(PROVIDED DATA)
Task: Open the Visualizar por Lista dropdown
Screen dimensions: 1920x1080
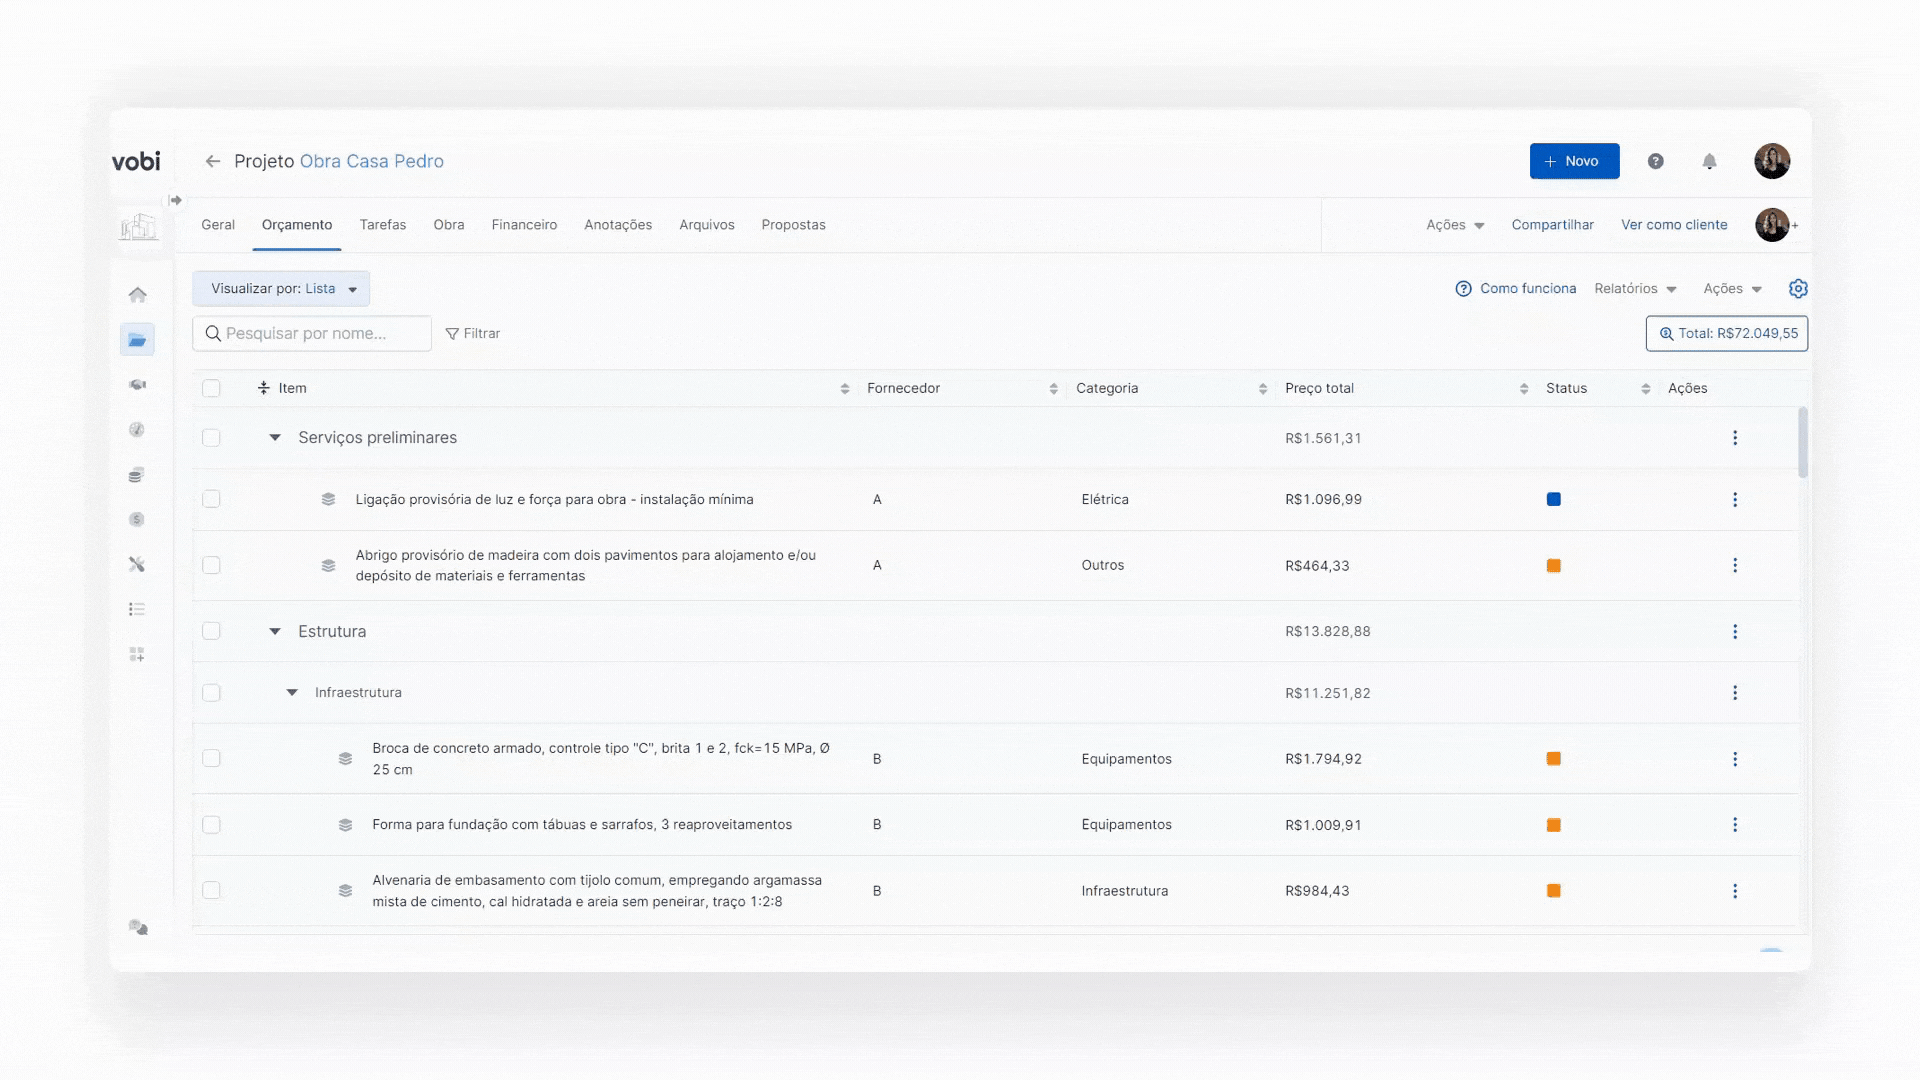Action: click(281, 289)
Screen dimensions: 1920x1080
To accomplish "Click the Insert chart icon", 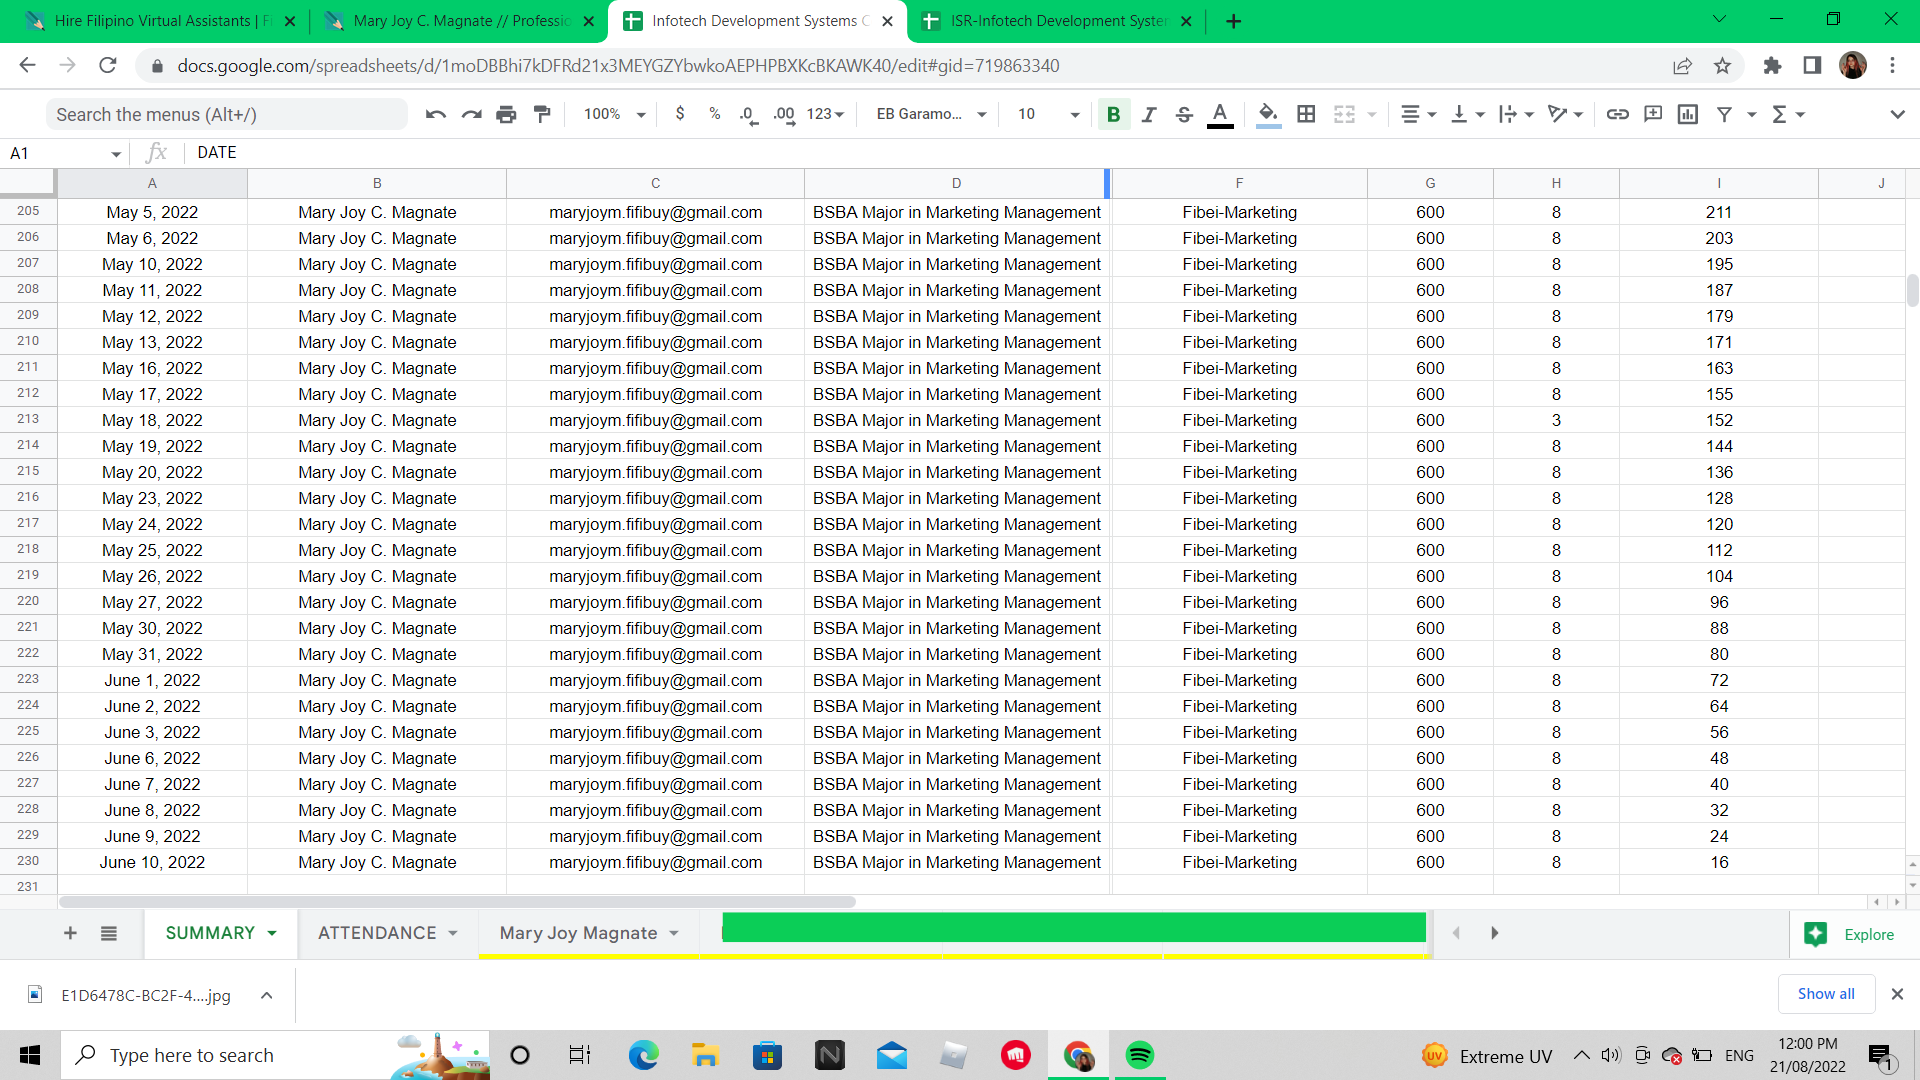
(End PROVIDED DATA)
- [WHAT THIS TASK INVOLVES]:
Restate each line of the records exactly; pictures do not belong in the copy.

- [WRITTEN SOLUTION]:
Task: Open the Visualizar por Lista dropdown
Screen dimensions: 1920x1080
Action: click(281, 289)
Screen dimensions: 1920x1080
To accomplish "Click the Insert chart icon", 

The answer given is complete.